What Are the Symptoms of a Dislocated Kneecap?
The main symptoms of a dislocated kneecap include sudden, severe pain at the front of the knee, visible displacement of the kneecap to the outer side of the knee, immediate swelling, inability to straighten or bend the leg, and difficulty bearing weight. Many patients report feeling or seeing the kneecap "pop out" of place.
When a kneecap dislocates, the symptoms are typically immediate and dramatic. The most prominent symptom is severe pain at the front and side of the knee. This pain is often described as sharp, intense, and debilitating, though interestingly, patients who have experienced previous dislocations often report less severe pain with subsequent episodes. The body may develop some tolerance or the tissue damage may be less extensive in recurrent cases.
Visual changes to the knee are often apparent. When the kneecap remains dislocated, you may be able to see it sitting abnormally on the outer side of the knee, creating an obvious deformity. The knee joint typically swells rapidly due to bleeding from torn soft tissues and accumulation of joint fluid (effusion). This swelling can be substantial and may develop within minutes to hours of the injury.

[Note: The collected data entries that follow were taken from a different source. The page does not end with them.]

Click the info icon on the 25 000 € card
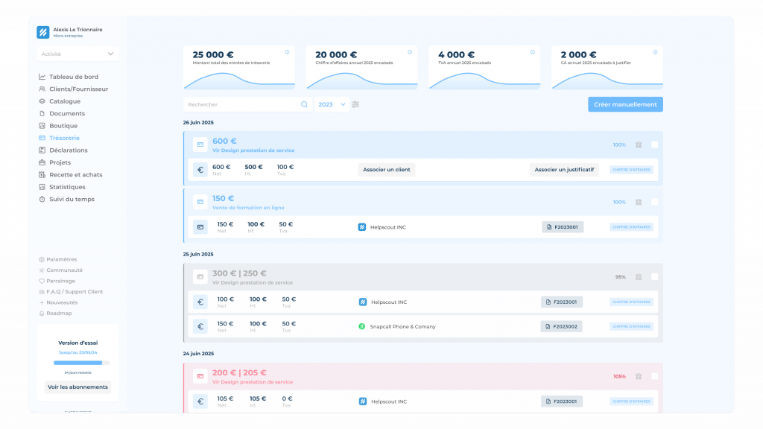This screenshot has height=429, width=763. (288, 52)
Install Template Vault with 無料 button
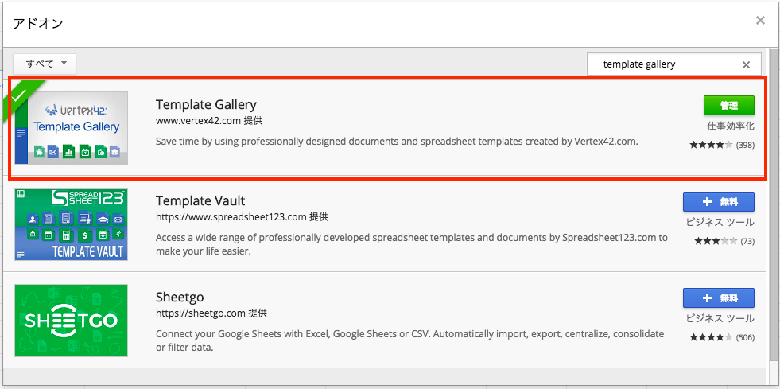 [x=719, y=201]
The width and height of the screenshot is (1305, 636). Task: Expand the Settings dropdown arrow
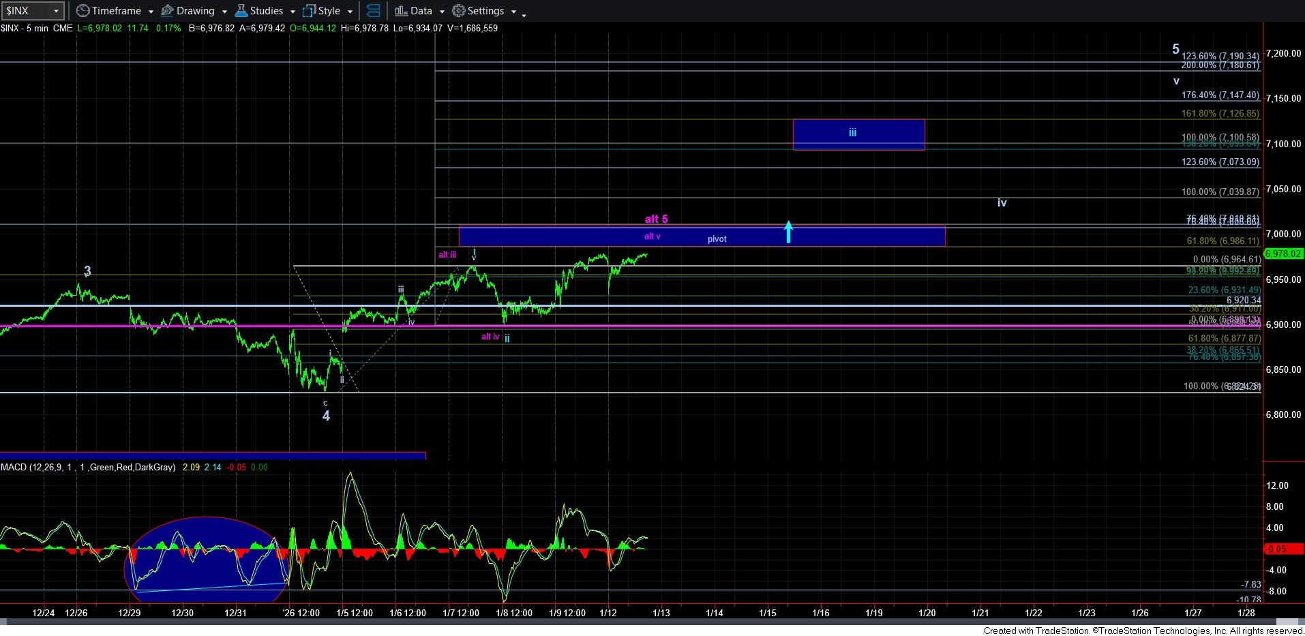tap(513, 12)
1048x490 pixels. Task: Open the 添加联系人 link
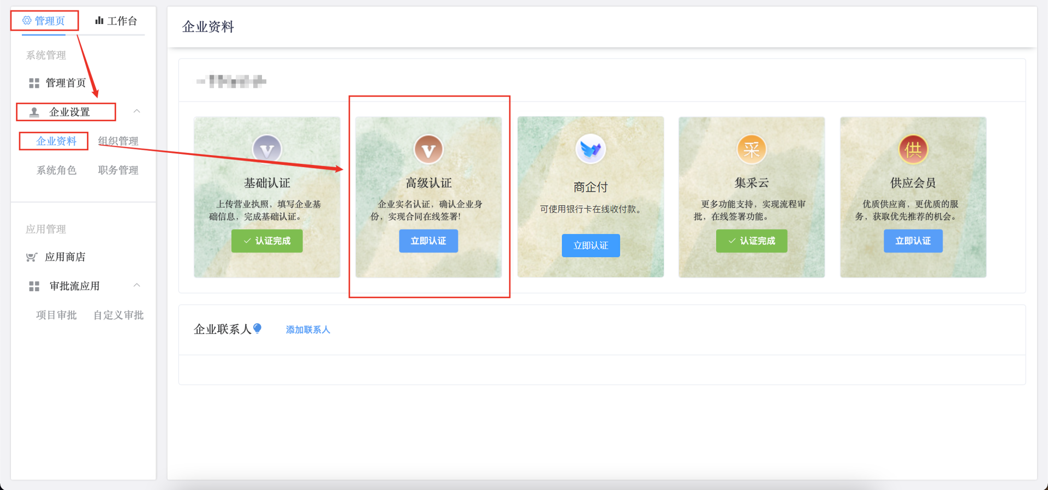coord(308,329)
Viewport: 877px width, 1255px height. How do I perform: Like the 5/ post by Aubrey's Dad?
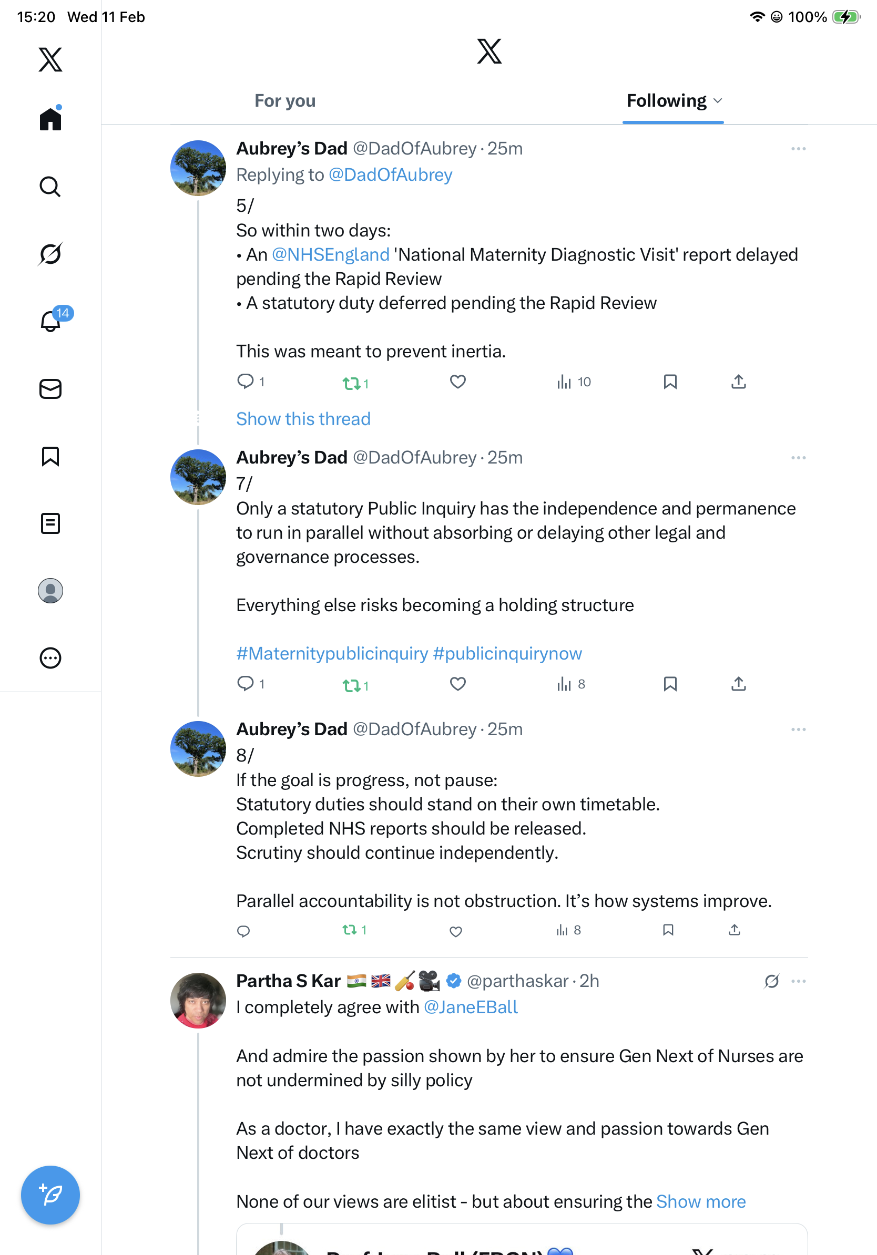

Functional impairment is significant following a patellar dislocation. Most patients are unable to straighten their leg completely, and bending the knee may also be limited or impossible. The leg may feel unstable or "give way" when attempting to stand. Walking is usually not possible without assistance, and bearing weight on the affected leg causes increased pain.
In many cases, the kneecap will spontaneously relocate (return to its normal position) when the leg is straightened. This often happens naturally as the person extends their leg or receives first aid. When spontaneous relocation occurs, the patient may feel or hear a "pop" as the patella returns to its groove. However, even after relocation, significant pain, swelling, and functional limitation persist due to the soft tissue damage that occurred during the dislocation.
Common Symptoms Include:
- Severe knee pain: Immediate, intense pain at the front and outer side of the knee
- Visible deformity: The kneecap may appear displaced to the outer side of the knee
- Rapid swelling: Significant swelling develops quickly due to bleeding and fluid accumulation
- Inability to move the leg: Difficulty or inability to straighten, bend, or bear weight on the leg
- Sensation of instability: Feeling that the knee might "give way" or is unstable
- Locked knee: The knee may become stuck in a bent position if the kneecap remains out of place
- Tenderness: Pain when touching the inner side of the kneecap where the MPFL attaches
Signs That the Kneecap Has Relocated
If the kneecap returns to its normal position spontaneously, you may notice a sudden decrease in the sharp, severe pain, though a dull ache and tenderness will persist. The visible deformity will no longer be present, though the knee will still be swollen and painful. You may have felt or heard a "pop" or "click" as the patella moved back into place. Despite relocation, medical evaluation is still essential to assess for associated injuries and initiate appropriate treatment.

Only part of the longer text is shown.